What is the minimum value of $(x_1-x_2)^2+(12+\sqrt{1-x_1^2}-\sqrt{4x_2})^2$?

Question

Question: What is $$\min \left[(x_1-x_2)^2+\left(12+\sqrt{1-x_1^2}-\sqrt{4x_2}\right)^2 \right] $$ where $x_1,x_2 \in \mathbb R .$

I thought that let $x_1=x$ and $x_2=y$ and then simply minimise the function. I got $$\frac{dy}{dx}=\frac{y+12(1-x^2)^{\frac{-1}{2}}}{y+2-x+12(y)^{\frac{-1}{2}}}$$

Which in putting zero gave me $$y_o^2=\frac{144}{1-x_o^2}$$ Now how to proceed further? $(x_o,y_o)$:Critical point's coordinate

Note: This question is under conics sections heading. Am I missing something obvious form conics basics or is it completely calculus approach?

Given answer is $4\sqrt5-1$

Answer 1

It's easily shown that all of the choices are wrong . . .

Let $f$ be defined by

$$f(x_1,x_2) = (x_1-x_2)^2+\left(12+\sqrt{1-x_1^2}-\sqrt{4x_2}\right)^2$$

Then the domain of $f$ is the set of all pairs $(x_1,x_2) \in \mathbb{R}^2$ such that

$$-1 \le x_1 \le 1$$

$$x_2 \ge 0$$

Note that all of the choices for the minimum value of $f$ are less than $10$.
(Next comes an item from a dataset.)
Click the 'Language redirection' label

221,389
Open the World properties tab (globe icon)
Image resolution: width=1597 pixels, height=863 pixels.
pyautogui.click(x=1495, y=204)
Suppose $f(x_1,x_2) < 10,\,$ for some $x_1,x_2$ in the domain of $f$.$\\[8pt]$

\begin{align*} \text{Then}\;\,&f(x_1,x_2) < 10\\[4pt] \implies\; &(x_1-x_2)^2+\left(12+\sqrt{1-x_1^2}-\sqrt{4x_2}\right)^2 < 10\\[4pt] \implies\; &\left(12+\sqrt{1-x_1^2}-\sqrt{4x_2}\right)^2 < 10\\[4pt] \implies\; &\left|12+\sqrt{1-x_1^2}-\sqrt{4x_2}\right|< \sqrt{10}\\[4pt] \implies\; &\left|12+\sqrt{1-x_1^2}-\sqrt{4x_2}\right|< 4\\[4pt] \implies\; &-4 < 12+\sqrt{1-x_1^2}-\sqrt{4x_2}< 4\\[4pt] \implies\; &-16 - \sqrt{1-x_1^2} < -\sqrt{4x_2}< -8 - \sqrt{1-x_1^2}\\[4pt] \implies\; &-17 < -\sqrt{4x_2}< -8\\[4pt] \implies\; &8 < \sqrt{4x_2} < 17\\[4pt] \implies\; &64 < 4x_2 < 289\\[4pt] \implies\; &x_2 > 16\\[4pt] \implies\; &|x_1-x_2| > 15\\[4pt] \implies\; &(x_1 - x_2)^2 > 15^2\\[4pt] \implies\; &f(x_1,x_2) > 15^2\\[4pt] \end{align*}

contradiction.$\\[8pt]$

Assuming I computed it correctly, the actual minimum value of $f$ is the real root $v$ of

$$v^3-433v^2+65088v-2822400 = 0$$

which yields $v \approx 72.41145380$.

The minimum is realized when $(x_1,x_2) = (1,u),\,$ where $u$ is the real root of

$$u(u+1)^2 = 144$$

which yields $u \approx 4.596909378$.

Answer 2

Wolfram Alpha also thinks the source is in error. When telling it to minimize $f(x,y)=(x - y)^2 + (12 + \sqrt{1 - x^2} - 2 \sqrt{y})^2$, it returns the function value of $\frac{1}{3}(433 - \frac{7775}{\sqrt[3]{(140112\sqrt{2919}} - 7538831)} + \sqrt[3]{140112\sqrt{2919} - 7538831})$, which does not seem to be the answer they desired.